Unfortunately this was not a golden age of motoring. Think Austin Morris, the Hillman Imp or worst of all the Datsun Cherry. Add to the fact that we could only afford very old second hand cars and you can appreciate that the car buying decision was a difficult one.
My mate Nobby would take his dad along when he wanted to buy a car. And Nobby’s dad would bring his hammer. In those days you could never tell if an old car was made of metal or had been bodged with filler and Nobby’s dad’s way of testing this was to walk around the car and hit it. If the car disintegrated then he would find out. As you can imagine this left many potential sellers quite upset, but Nobby’s dad was a big bloke.
Although I wouldn’t suggest that a hammer is always a necessary tool, it is sometimes good to know how to test things before you buy them.
The dangers of weak cost verification
Cost verification is a vital element of any target cost arrangement. You need to know that costs are charged in line with the contract and that they are free from any accounting and arithmetical errors.
Not all providers of cost verification services are the same however, and we have seen many examples of weak providers.
Where this is the case the risks are that:
• Issues and problems may be missed
• Inappropriate and inflated audit “findings” can create mistrust and damage relationships
• Contractor’s time may be wasted (taking their eyes off delivering the Contract)
• Management time may be wasted
• Money is wasted on ineffective audit
To avoid these risks there are some basic questions you can ask
1. Have the objectives of the review been set with due thought?
We see many examples where clients and procurement teams have bought in cost verification services as a knee jerk reaction to a project over-spending. Needs are often poorly thought through and we often see audits taking place which are overly complex and expensive, desperately looking to recover cash and apportion blame on the contractor. We can help set audit strategies which are pragmatic and cost effective. We can also advise on precisely when you should be auditing.
2. Are the auditors trained and experienced in financial audit?
There are rules which govern audit and assurance. They cover, for example, what is sufficient and reliable audit evidence on which to base an opinion and how to test for the misstatement of costs. These rules are contained in International Audit Standards and an effective audit of costs relies on the auditors understanding them. Quantity surveyors and engineers typically have no training in this area. (Although they do lots of other things brilliantly!)
3. Does the provider have a formal methodology?
To ensure consistency, there should be a formal methodology which auditors follow.
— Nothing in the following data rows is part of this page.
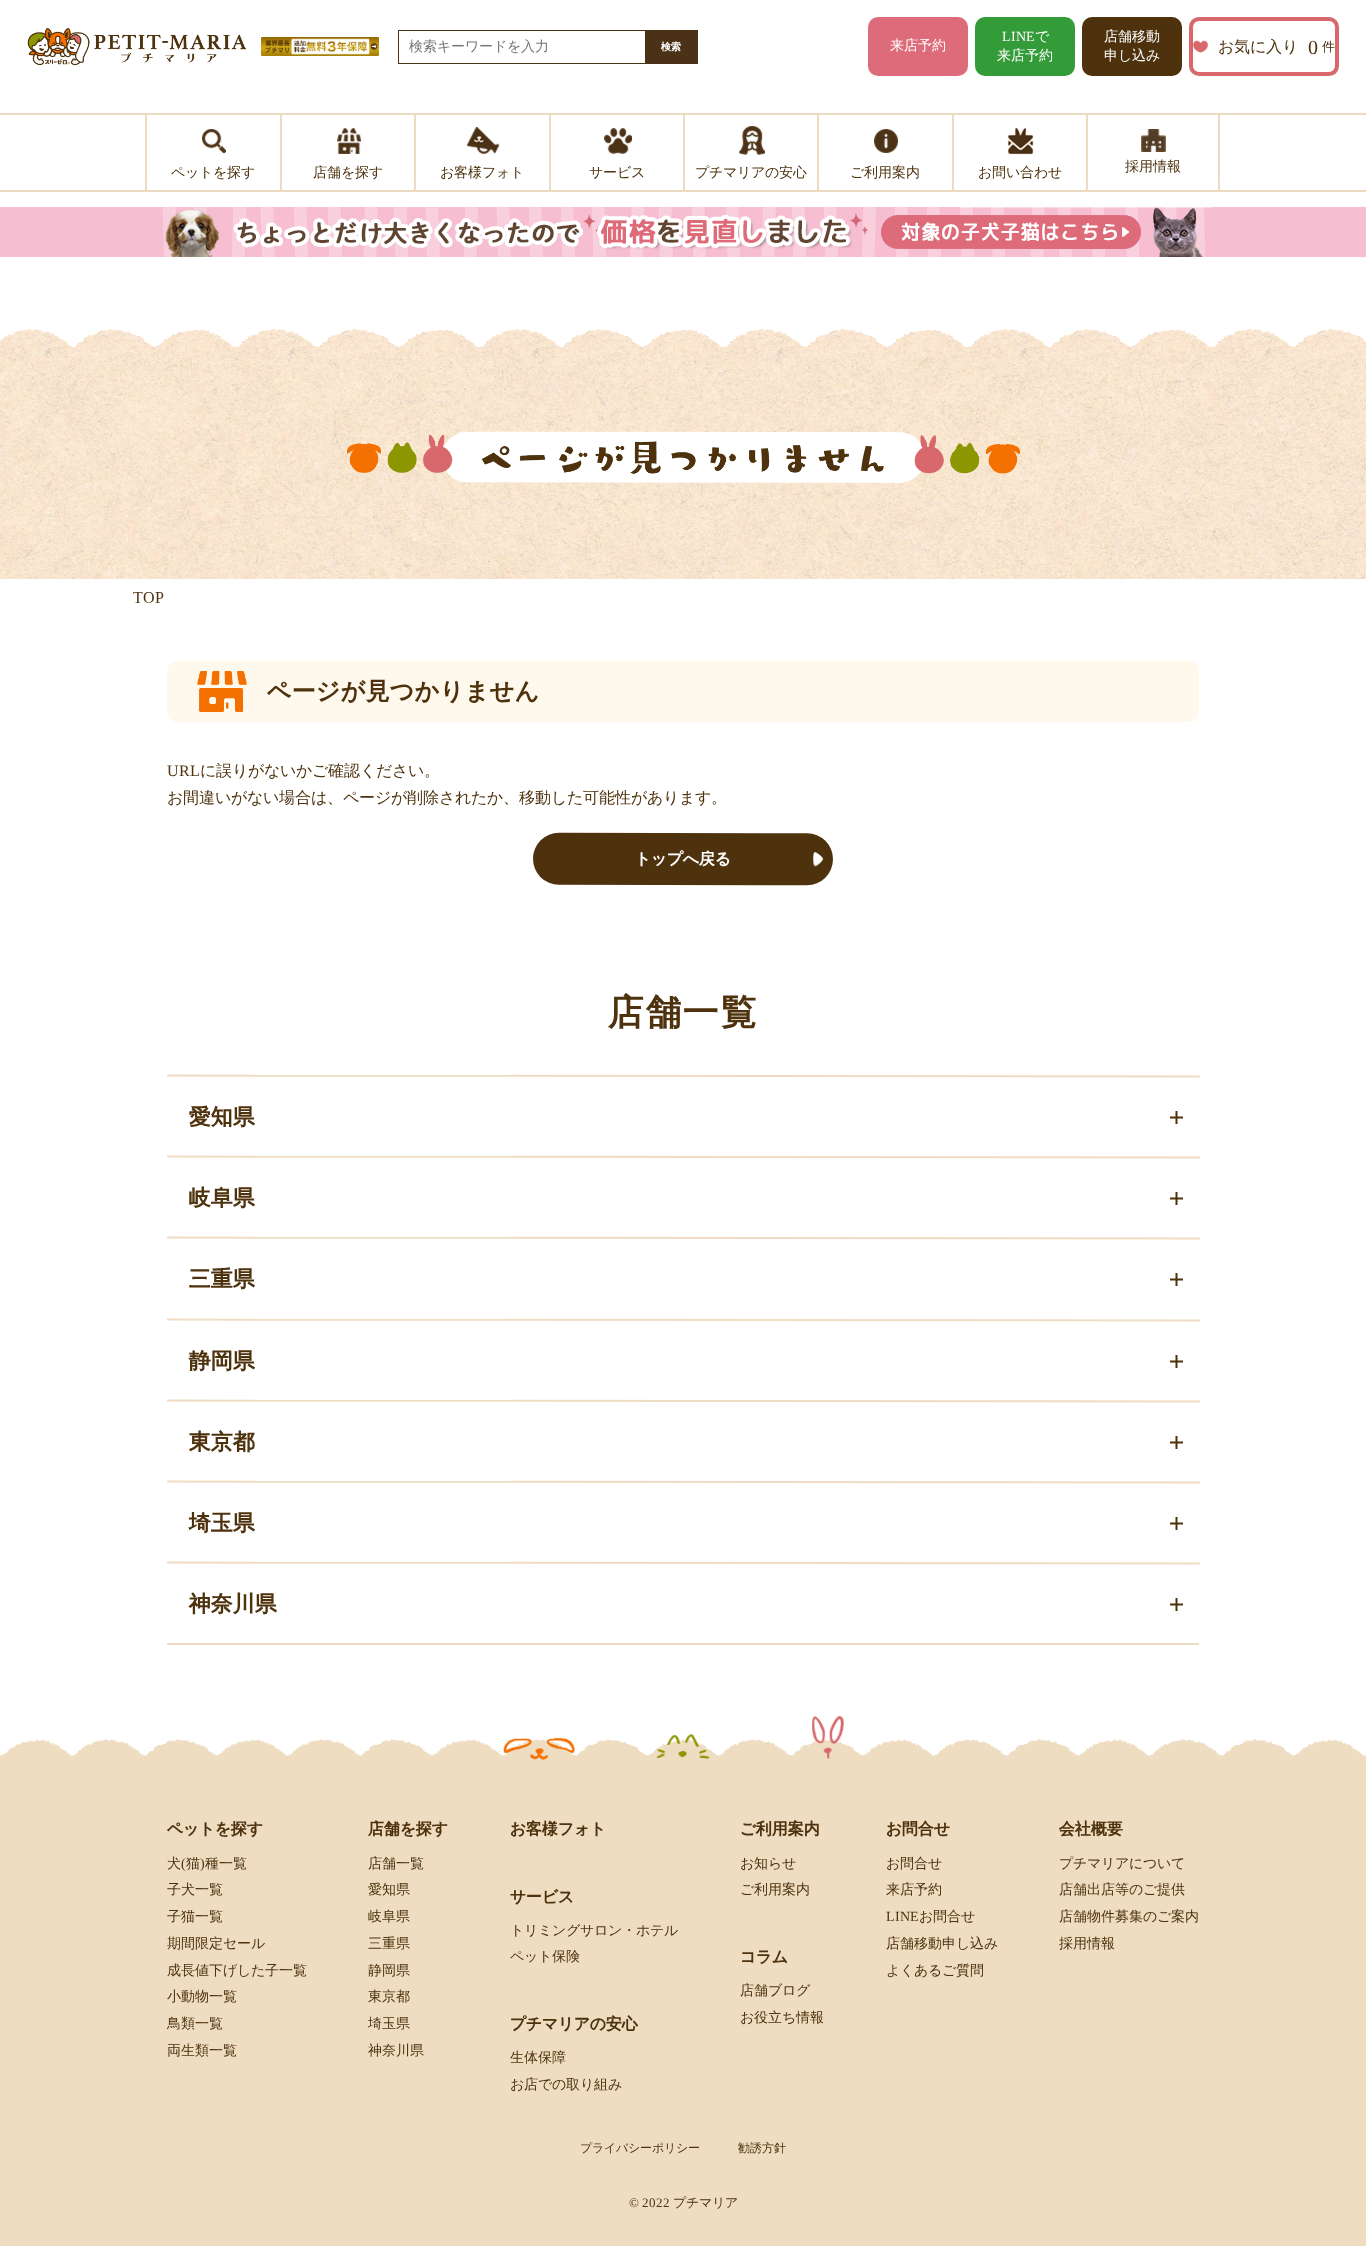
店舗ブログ (775, 1990)
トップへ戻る (683, 858)
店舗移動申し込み (1132, 46)
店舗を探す (408, 1828)
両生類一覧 (202, 2050)
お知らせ (768, 1862)
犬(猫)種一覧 (207, 1862)
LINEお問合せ (930, 1916)
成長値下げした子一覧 (237, 1970)
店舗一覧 (396, 1862)
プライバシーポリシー (640, 2148)
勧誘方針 (762, 2148)
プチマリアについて (1122, 1862)
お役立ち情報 (782, 2017)
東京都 (389, 1996)
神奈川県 (396, 2050)
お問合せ (914, 1862)
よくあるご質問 (935, 1970)
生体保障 (538, 2057)
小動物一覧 (202, 1996)
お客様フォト (558, 1828)
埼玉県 (389, 2023)
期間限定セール (216, 1943)
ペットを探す (215, 1828)
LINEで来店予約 (1025, 46)
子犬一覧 (195, 1889)
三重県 (389, 1943)
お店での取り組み (566, 2084)
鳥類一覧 (195, 2023)
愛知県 (389, 1889)
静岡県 (389, 1970)
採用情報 (1087, 1943)
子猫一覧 (195, 1916)
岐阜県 (389, 1916)
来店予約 (918, 45)
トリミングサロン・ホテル (594, 1930)
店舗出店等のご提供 (1122, 1889)
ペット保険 (545, 1956)
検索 (671, 46)
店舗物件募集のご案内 (1129, 1916)
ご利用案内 (775, 1889)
It should demonstrate how the audit work is planned, delivered, recorded and reported on.
4. How does the provider capture and use knowledge?
An efficient and effective cost verification review will draw on an organisations previous experience and on successful and innovative audit approaches.
5. What IT tools does the provider use?
The use of forensic IT tools on its own doesn’t guarantee success. If they are not used in line with a formal methodology they create, “fishing expeditions” which are time consuming and unlikely to uncover all the potential issues. To handle the large datasets generated by cost reimbursable and target cost arrangements, however they are vital.